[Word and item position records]
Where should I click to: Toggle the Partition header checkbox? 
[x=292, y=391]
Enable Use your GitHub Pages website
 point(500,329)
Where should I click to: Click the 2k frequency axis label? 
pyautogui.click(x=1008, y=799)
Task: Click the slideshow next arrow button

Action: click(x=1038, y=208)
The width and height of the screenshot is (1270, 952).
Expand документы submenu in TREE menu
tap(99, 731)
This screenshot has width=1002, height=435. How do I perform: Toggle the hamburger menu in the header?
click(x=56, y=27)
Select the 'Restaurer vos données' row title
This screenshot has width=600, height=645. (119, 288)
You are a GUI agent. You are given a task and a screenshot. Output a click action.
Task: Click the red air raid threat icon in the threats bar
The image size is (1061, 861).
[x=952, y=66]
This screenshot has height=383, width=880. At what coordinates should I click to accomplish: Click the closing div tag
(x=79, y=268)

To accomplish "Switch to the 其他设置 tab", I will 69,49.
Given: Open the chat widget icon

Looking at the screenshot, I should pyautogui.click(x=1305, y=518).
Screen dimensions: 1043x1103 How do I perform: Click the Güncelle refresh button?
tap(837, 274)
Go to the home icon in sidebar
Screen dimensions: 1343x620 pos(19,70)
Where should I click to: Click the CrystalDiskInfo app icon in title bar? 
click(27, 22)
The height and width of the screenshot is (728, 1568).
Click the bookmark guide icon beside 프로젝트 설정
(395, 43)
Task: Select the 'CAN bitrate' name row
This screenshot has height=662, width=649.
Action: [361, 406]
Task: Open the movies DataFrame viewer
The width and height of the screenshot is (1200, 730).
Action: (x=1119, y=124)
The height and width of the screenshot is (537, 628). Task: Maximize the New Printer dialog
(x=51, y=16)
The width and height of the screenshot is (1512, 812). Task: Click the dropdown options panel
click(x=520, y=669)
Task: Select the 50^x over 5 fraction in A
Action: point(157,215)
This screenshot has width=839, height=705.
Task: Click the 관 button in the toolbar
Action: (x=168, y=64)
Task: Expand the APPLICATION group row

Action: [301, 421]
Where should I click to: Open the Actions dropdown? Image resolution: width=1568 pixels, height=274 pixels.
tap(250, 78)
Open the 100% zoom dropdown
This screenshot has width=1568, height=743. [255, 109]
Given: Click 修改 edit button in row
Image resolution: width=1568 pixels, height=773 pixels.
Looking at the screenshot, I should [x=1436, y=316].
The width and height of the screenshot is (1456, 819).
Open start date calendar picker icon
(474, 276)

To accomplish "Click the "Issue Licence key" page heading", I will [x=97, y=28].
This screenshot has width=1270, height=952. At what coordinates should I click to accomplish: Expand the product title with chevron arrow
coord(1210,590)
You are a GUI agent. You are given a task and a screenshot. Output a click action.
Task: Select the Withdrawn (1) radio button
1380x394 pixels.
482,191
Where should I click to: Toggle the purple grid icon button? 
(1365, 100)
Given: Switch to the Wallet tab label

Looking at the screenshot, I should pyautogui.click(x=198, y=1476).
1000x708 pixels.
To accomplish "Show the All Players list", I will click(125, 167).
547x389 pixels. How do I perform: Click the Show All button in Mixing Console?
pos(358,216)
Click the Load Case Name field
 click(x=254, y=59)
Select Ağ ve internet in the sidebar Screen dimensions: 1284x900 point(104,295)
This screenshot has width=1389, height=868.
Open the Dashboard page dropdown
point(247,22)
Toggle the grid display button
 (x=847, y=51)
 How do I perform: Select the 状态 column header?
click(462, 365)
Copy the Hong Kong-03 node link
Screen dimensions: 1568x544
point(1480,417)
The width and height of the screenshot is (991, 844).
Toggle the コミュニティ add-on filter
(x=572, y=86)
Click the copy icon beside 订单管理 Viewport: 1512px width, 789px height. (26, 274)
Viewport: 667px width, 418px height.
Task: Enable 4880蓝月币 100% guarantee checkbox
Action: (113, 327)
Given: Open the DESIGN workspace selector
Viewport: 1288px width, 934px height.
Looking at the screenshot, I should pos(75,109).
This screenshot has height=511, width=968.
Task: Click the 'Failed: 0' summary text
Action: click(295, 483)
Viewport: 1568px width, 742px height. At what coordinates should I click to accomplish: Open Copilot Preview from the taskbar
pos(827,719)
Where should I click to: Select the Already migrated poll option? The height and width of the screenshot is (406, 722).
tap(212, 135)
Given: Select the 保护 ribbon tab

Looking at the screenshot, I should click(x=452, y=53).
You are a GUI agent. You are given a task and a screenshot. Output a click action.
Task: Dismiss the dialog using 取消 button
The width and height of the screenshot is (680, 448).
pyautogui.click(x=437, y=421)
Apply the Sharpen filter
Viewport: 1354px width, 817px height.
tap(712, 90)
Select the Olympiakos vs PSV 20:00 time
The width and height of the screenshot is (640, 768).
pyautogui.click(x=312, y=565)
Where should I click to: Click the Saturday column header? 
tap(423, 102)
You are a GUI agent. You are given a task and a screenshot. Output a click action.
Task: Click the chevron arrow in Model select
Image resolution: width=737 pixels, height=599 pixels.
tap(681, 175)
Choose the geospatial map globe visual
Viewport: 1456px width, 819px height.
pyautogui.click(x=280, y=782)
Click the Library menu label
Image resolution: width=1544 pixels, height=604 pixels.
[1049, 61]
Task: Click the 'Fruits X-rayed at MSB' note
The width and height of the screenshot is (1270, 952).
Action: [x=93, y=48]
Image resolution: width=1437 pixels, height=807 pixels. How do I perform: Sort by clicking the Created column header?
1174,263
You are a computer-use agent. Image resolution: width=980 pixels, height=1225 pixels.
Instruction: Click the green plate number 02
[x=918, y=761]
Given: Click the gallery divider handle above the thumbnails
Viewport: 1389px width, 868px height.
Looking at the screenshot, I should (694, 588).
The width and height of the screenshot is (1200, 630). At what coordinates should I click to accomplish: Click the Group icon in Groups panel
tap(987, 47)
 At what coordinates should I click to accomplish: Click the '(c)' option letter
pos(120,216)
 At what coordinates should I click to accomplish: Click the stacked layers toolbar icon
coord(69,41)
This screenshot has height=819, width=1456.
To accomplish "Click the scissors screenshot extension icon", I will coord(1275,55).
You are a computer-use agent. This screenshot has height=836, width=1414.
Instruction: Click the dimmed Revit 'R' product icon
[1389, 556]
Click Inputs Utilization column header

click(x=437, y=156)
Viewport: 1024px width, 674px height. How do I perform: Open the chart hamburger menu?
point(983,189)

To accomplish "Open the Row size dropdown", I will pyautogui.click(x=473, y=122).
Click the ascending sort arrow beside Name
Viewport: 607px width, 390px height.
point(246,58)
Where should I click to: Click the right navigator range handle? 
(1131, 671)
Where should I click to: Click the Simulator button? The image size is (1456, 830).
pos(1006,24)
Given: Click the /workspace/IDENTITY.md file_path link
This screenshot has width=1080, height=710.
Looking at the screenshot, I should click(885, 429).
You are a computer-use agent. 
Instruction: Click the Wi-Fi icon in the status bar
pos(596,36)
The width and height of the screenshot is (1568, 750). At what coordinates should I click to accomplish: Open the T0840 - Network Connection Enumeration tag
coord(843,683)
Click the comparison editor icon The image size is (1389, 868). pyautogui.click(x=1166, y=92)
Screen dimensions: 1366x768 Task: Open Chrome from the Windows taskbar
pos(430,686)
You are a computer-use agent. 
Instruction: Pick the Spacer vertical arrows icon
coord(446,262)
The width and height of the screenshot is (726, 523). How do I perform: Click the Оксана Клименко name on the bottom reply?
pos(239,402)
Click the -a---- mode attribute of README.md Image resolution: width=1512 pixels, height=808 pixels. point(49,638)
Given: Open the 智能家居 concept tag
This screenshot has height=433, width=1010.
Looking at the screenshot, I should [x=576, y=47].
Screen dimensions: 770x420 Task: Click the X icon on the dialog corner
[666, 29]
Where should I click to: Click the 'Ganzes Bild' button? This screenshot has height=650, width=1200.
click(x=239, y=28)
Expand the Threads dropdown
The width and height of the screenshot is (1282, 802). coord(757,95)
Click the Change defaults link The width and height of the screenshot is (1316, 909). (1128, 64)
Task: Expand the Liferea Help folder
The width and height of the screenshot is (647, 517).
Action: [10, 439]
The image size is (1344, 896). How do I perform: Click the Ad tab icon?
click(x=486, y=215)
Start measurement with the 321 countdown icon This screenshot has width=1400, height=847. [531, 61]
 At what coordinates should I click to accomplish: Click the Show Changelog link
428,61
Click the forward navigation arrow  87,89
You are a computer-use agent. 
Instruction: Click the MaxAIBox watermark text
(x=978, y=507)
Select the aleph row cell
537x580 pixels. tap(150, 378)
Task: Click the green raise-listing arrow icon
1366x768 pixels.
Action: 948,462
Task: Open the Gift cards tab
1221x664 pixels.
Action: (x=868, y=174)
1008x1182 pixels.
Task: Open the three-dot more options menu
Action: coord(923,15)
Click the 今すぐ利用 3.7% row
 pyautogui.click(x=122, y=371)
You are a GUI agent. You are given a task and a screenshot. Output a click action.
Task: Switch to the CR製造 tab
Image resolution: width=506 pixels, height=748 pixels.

● **What the task asks**
Extract every line from the records above that contains the word "Viewport".

● **Result of the task**
Click the copy icon beside 订单管理 Viewport: 1512px width, 789px height. (26, 274)
Viewport: 667px width, 418px height.
Viewport: 1288px width, 934px height.
Viewport: 1568px width, 742px height. At what coordinates should I click to accomplish: Open Copilot Preview from the taskbar
Viewport: 1354px width, 817px height.
Viewport: 1456px width, 819px height.
Viewport: 1389px width, 868px height.
Viewport: 1024px width, 674px height. How do I perform: Open the chart hamburger menu?
Viewport: 607px width, 390px height.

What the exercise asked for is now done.